I'm just starting out with mongo db and trying to make some simple things. I filled up my database with a collections of data containing the "item" property. I wanted to try to count how much time every item is in the collection
example of a document:
{ "_id" : ObjectId("50dadc38bbd7591082d920f0"), "item" : "Pons", "lines" : 37 }
So I designed these two functions for doing MapReduce (written in python using pymongo)
all_map = Code("function () {"
" emit(this.item, 1);"
"}")
all_reduce = Code("function (key, values) {"
" var sum = 0;"
" values.forEach(function(value){"
" sum += value;"
" });"
" return sum;"
"}")
This worked like a charm, so I began filling the collection. At around 30.000 documents, the mapreduce already lasts longer than a second... Because NoSQL is bragging about speed I thought I must have been doing something wrong!

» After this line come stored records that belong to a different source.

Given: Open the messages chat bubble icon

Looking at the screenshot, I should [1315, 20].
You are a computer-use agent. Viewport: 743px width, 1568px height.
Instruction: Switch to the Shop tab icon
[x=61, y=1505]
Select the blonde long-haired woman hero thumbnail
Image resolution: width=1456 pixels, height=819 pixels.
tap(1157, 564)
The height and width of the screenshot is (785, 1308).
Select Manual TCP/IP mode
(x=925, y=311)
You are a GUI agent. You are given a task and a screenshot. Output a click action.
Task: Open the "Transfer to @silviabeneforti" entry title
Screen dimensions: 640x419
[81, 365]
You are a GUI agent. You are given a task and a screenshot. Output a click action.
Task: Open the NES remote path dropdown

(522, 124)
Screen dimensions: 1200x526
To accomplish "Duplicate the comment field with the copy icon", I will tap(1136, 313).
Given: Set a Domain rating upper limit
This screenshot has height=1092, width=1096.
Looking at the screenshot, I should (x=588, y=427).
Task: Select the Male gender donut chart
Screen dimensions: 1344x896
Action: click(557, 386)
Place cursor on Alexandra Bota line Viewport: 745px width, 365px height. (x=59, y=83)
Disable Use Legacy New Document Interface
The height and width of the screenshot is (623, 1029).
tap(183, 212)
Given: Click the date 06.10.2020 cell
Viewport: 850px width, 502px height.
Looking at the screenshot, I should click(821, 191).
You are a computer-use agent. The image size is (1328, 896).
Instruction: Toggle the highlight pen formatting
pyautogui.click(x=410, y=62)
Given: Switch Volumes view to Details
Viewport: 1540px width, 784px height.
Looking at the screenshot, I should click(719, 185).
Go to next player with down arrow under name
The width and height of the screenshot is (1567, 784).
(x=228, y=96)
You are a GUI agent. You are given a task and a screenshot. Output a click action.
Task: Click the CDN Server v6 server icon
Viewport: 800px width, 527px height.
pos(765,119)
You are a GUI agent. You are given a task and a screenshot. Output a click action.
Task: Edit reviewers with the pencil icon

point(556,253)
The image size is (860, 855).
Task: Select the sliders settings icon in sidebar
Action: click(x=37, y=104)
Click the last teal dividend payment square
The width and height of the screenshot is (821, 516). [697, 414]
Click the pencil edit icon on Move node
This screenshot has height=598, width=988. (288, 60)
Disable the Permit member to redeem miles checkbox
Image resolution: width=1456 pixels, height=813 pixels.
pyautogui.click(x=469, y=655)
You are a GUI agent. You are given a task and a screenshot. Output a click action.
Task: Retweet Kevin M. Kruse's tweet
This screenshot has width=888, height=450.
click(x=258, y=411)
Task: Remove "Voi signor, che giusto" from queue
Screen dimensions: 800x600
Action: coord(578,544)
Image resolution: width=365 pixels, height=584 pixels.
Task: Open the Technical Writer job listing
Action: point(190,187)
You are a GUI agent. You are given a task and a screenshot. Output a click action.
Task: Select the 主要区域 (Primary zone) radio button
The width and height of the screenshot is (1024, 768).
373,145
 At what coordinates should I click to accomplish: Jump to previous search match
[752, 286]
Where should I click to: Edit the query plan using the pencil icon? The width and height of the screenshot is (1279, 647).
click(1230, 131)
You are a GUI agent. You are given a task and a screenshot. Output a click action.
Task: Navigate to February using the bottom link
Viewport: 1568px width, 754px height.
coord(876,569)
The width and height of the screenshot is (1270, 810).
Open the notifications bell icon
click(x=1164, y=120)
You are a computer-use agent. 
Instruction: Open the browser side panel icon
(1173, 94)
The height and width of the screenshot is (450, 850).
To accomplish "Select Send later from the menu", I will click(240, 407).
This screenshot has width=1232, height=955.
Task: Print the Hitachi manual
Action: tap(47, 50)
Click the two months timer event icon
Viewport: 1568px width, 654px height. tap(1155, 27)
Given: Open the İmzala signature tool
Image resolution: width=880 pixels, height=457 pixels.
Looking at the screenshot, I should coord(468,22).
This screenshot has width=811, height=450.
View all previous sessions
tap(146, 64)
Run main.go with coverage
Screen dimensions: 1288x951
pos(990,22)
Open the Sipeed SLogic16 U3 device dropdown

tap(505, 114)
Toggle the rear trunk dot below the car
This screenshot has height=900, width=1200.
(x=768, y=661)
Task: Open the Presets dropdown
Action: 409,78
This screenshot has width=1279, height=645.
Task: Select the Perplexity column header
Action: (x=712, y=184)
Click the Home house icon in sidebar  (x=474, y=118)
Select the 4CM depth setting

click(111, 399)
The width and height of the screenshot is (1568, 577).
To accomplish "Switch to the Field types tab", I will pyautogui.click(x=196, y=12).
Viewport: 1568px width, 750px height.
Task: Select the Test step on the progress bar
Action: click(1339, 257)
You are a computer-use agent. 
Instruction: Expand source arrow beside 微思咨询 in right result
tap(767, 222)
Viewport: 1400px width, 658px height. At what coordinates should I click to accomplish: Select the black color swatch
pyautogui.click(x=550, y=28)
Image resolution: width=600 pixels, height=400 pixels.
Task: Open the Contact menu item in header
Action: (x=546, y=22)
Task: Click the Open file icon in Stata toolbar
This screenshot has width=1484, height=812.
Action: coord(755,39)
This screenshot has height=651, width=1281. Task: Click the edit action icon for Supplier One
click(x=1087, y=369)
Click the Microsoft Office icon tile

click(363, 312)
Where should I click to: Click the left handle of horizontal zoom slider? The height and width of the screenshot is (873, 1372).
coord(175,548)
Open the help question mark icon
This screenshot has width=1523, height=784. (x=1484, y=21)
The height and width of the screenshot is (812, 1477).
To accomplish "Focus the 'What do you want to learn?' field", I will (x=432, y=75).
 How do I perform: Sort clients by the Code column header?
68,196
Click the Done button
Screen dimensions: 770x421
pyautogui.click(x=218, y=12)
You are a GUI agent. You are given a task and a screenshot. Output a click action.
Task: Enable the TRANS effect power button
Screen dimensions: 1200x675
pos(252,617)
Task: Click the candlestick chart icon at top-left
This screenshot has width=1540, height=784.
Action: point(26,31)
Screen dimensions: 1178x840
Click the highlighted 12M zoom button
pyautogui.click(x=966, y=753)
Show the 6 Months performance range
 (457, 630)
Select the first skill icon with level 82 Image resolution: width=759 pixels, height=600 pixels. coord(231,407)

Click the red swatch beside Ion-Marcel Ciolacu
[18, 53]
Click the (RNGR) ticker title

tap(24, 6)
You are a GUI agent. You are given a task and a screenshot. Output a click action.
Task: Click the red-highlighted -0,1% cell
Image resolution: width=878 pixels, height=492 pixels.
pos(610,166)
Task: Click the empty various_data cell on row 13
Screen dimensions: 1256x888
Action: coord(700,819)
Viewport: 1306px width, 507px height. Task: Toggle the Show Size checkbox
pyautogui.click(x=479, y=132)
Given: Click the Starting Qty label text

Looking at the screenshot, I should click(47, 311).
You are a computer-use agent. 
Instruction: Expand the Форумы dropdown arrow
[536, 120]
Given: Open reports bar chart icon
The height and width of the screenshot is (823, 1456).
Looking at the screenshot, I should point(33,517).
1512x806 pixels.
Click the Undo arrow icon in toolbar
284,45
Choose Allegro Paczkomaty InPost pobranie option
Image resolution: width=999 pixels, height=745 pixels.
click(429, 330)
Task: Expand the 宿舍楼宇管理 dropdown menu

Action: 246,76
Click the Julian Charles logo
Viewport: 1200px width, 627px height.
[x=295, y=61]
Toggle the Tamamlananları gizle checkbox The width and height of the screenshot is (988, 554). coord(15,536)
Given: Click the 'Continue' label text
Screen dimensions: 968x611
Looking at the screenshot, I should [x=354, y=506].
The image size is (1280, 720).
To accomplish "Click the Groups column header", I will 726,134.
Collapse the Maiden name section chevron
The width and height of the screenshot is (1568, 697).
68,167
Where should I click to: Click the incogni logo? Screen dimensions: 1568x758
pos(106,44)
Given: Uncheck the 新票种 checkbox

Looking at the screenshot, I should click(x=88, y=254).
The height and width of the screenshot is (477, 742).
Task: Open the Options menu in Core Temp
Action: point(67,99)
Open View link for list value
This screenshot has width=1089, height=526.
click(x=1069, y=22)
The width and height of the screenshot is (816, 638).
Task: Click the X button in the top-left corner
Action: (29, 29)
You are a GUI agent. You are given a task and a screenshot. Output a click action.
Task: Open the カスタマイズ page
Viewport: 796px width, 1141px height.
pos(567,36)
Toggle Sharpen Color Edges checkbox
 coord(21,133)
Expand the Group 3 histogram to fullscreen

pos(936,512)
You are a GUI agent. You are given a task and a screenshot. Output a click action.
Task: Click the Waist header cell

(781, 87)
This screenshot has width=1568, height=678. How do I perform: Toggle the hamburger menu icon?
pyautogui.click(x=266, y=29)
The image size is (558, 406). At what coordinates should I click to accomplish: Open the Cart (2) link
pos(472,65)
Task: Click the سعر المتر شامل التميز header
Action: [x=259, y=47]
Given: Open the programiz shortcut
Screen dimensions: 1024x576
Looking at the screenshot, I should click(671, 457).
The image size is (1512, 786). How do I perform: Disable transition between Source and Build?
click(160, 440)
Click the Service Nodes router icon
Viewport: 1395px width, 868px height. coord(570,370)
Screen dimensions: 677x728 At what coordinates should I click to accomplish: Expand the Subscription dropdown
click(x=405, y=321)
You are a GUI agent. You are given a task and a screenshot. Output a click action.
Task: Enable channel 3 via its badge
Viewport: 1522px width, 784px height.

A Question here at Stack Overflow made me check out the Aggregation feature of mongodb. So I tried to use the group + sum + sort thingies. Came up with this:
db.wikipedia.aggregate(
{ $group: { _id: "$item", count: { $sum: 1 } } },
{ $sort: {count: 1} }
)
This code works just fine and gives me the same results as the mapreduce set, but it is just as slow. Am I doing something wrong? Do I really need to use other tools like hadoop to get a better performance?